The notion that wide striping demands a trade-off between performance and capacity utilization is just FUD. It might be true for bolt-on wide striping implementations, but not 3PAR's. The highly parallel and randomized nature of 3PAR arrays get more I/Os from every drive than any of our competitors - with the exception of Exadata - a highly tuned, single purpose database appliance. But it's not all about high performance necessarily because 3PAR wide striping easily supports multiple service levels including lower cost SATA drives and mixed RAID types, which means tiering is very easy to accomplish with one of our systems.
You took the quote out of context - 'Bod clearly compares your CURRENT approach with Symm's HISTORIC approach. Yeah, he doesn't like the "old way," but his comments don't reflect an opinion on the "new way" to provision a Symm.
I myself pointed out that the "old way" was too hard for many of today's environments.
And yes, I know it's a lot easier for recent market entrants to compete against the Symmetrix of 2002, but today you can thin provision and wide-stripe a Symm with only slightly more complexity than either a 3PAR or an XIV.
And existing customers don't have to migrate to a new platform, rewrite scripts, or sacrifice any of the functionality that has made Symm the #1 storage platform for 18 years straight in order to reap the benefits of The Next New Feature.
They can also enjoy the consistent <1ms response times of EFDs without any waiting to boot!
Keep on Rappin', Marc!
Posted by: the storage anarchist | March 24, 2009 at 05:17 PM
Hey Marc
I was looking at the T800 disclosure doc and was wondering why 3PAR set the volumes up with the createaldvv command instead of just createvv ? I have seen the createaldvv command in the past but have never seen the need for it.
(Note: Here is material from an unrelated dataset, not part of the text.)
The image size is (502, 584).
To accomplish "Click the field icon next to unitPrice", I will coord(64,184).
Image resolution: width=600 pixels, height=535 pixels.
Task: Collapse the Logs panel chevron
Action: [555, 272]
It appears to create VVs that have a "static" user space as opposed to a "fully provisioned" user space, what is the difference? 99.99999% of my VVS are TPVV, I've only fully provisioned a VV in advance on a couple of occasions(and it was only ever for testing).
My array tells me the createaldvv command is depreciated too.
Also what's the advantage with going for two small different VV sizes?(286G and 573G) vs going all 2TB VVs.
Browsing through the HDS doc, your right reading that stuff makes my head want to explode, it's worse than managing Cisco IOS.
HDS did tell me last year they were going to have SPC numbers posted for the new AMS 2k, though seems they haven't gotten round to it yet.
I don't have the doc handy but I dug up a PDF on HDS's site last year talking about performance tuning, and I swear the in the first paragraph, or maybe it was the first sentence of the doc it mentioned how you can get their professional services to help you. Thought it was amusing ! What a way to lead into a document about tuning.
Posted by: nate | March 24, 2009 at 06:31 PM
Nate, let me talk to the benchmarking people and get an answer for you. I don't know off the top of my head.
Posted by: marc farley | March 24, 2009 at 06:49 PM
Barry, its nice to see you getting a little focus again. I was concerned that you had lost your edge. That post of yours was all over the place, like roadkill.
Posted by: marc farley | March 24, 2009 at 07:06 PM
Yeah, Sunday driving blogging will do that to you :)
Posted by: the storage anarchist | March 25, 2009 at 04:07 AM
Nate,
The engineer who ran the SPC-1 test thought it was interesting and amusing - and he was very impressed that somebody took the time to look at the details. He was a newbie here at the time and used the wrong command by mistake - he now uses createvv for everything. But he uses aldvv and so that's what belonged in the SPC-1 report. He also told me he's looked at performance differences between configs generated with both commands - because he was curious - and that and that he saw no difference.
The two different volume sizes relate to the way the SPC-1 workloads are exercised and the impact they can have on the host side. The volumes were setup the way they were to alleviate host-side queue delays.